--- Challenge 1 ---
Answer these questions about the instrumentation page, one answer per line, marked (a), (b), (c) like the questions:
(a) What other name does the page give for traditional instruments?
(b) Which two standard interfaces does it name for connecting a modular instrument to a central PC?
(c) What four main components does it say must be understood when comparing one instrument to another?
--- Challenge 2 ---
Please transcribe the instrumentation page starting with "Modular and Traditional Approaches" and going on through "deign workbench environment.".

--- Page ---
—————
Understanding Modular Instrumentation and Traditional Instrumentation Architectures for Automated Test Systems

Scientists and engineers everywhere have a need to measure, record, and analyze the world around them. Their environments range from analyzing the analog and digital signals of a circuit to measuring the vibration of an airplane’s engine. Over the past several decades, the approach to solving these applications has evolved from the use of primitive instrumentation, such as analog meters and simple transducers, to the sophisticated architecture of today’s instruments. Almost all modern instruments used for automated test systems can be categorized as either a modular instrument or a traditional instrument. This paper examines the four key components found in both traditional and modern instrumentation and discusses the benefits of these different approaches.

Modular and Traditional Approaches to Instrumentation

Fundamentally instrument vendors use one of two approaches in developing measurement hardware: modular instrumentation or traditional instrumentation. Traditional instruments, also referred to as standalone instruments, integrate all of the components into a single device, such as the user interface, power supply, CPU, and measurement hardware. These instruments are typically designed for quick measurements in a laboratory or deign workbench environment.

An automated test system typically integrates multiple instruments together controller by a central PC. Figure 1 illustrates what a typical test and measurement system looks with just two traditional instruments connected through a standard peripheral bus. Notice that many of the common components, such as the interface, power supply, and CPU, are found in both traditional instruments. This means that each instrument replicates the cost of these common components and must be built large enough to accommodate all of pieces.

By contrast, Figure 2 shows the modular instrumentation approach that relies on PC technology to provide the common components of the instruments. A modular instrument only contains the measurement hardware needed to acquire or generate the raw data. They are peripheral devices that connect to a central PC through standard interfaces such as the PCI bus or a USB port in order to build an automated test system. Adding additional measurements simply require adding another peripheral device to the system as oppose to buying a new system that includes a new display, processor, and other common components, as is required for traditional instruments. This fact enables modular instrumentation to better address the needs of large, complex automated test systems.

The term virtual instrumentation refers to an automated test or measurement system that uses software on a PC-based host system to control the hardware, such as the modular instrumentation in an automated test system. In a virtual instrument, the hardware control, data analysis, and data presentation are handled entirely by user-defined applications. These applications can be written in standard application development environment, such as NI LabVIEW, C/C++, or .NET, on the host system. Data is passed from the instrument to the host system through standard I/O buses, like PCI or PCI Express.

In general, the modular and traditional instrumentation approaches have four main components that must be understand when comparing one instrument to another: measurement hardware, user interface, software, and connectivity. This paper examines how these four parts are architected into a traditional and modular instrumentation.

Components of an Instrument

Common Component	Description
Measurement Hardware	Performs the generation or acquisition of raw signals. Typical measurement hardware includes analog-to-digital or digital-to-analog converters, filters, and attenuators.
—————
--- Raw data ---
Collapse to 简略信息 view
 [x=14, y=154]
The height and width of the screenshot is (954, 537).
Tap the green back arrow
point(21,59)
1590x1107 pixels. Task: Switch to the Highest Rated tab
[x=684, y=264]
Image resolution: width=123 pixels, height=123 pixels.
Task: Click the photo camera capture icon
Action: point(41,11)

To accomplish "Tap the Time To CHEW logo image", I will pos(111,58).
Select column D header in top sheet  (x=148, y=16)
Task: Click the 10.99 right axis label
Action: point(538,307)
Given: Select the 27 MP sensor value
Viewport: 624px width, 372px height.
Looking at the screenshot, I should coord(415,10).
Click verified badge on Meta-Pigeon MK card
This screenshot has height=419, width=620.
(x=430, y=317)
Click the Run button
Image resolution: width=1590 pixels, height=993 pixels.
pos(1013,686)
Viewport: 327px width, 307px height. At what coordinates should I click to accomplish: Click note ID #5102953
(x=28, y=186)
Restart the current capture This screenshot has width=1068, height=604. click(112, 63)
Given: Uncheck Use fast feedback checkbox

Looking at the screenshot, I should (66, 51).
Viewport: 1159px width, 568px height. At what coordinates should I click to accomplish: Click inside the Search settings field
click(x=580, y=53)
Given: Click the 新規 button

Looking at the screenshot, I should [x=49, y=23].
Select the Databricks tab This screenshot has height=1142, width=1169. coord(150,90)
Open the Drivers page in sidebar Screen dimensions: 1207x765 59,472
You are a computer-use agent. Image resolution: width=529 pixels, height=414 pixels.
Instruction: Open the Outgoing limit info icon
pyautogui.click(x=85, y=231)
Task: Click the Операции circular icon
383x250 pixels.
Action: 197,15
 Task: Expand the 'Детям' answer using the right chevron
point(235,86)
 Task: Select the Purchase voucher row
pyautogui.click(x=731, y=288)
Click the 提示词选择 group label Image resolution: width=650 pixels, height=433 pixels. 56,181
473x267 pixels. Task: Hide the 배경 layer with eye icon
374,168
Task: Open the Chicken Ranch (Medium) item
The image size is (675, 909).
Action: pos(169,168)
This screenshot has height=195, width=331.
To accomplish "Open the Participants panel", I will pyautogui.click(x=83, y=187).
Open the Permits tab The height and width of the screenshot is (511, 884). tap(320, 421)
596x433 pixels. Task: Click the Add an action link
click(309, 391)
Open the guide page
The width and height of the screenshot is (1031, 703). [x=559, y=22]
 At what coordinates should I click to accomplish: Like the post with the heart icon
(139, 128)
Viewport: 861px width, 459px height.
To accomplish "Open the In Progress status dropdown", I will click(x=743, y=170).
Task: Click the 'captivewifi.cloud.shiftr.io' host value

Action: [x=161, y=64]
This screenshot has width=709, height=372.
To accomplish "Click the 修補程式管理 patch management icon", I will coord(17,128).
—————
--- Correct answer 1 ---
(a) Standalone instruments
(b) The PCI bus and a USB port
(c) Measurement hardware, user interface, software, and connectivity

--- Correct answer 2 ---
Modular and Traditional Approaches to Instrumentation

Fundamentally instrument vendors use one of two approaches in developing measurement hardware: modular instrumentation or traditional instrumentation. Traditional instruments, also referred to as standalone instruments, integrate all of the components into a single device, such as the user interface, power supply, CPU, and measurement hardware. These instruments are typically designed for quick measurements in a laboratory or deign workbench environment.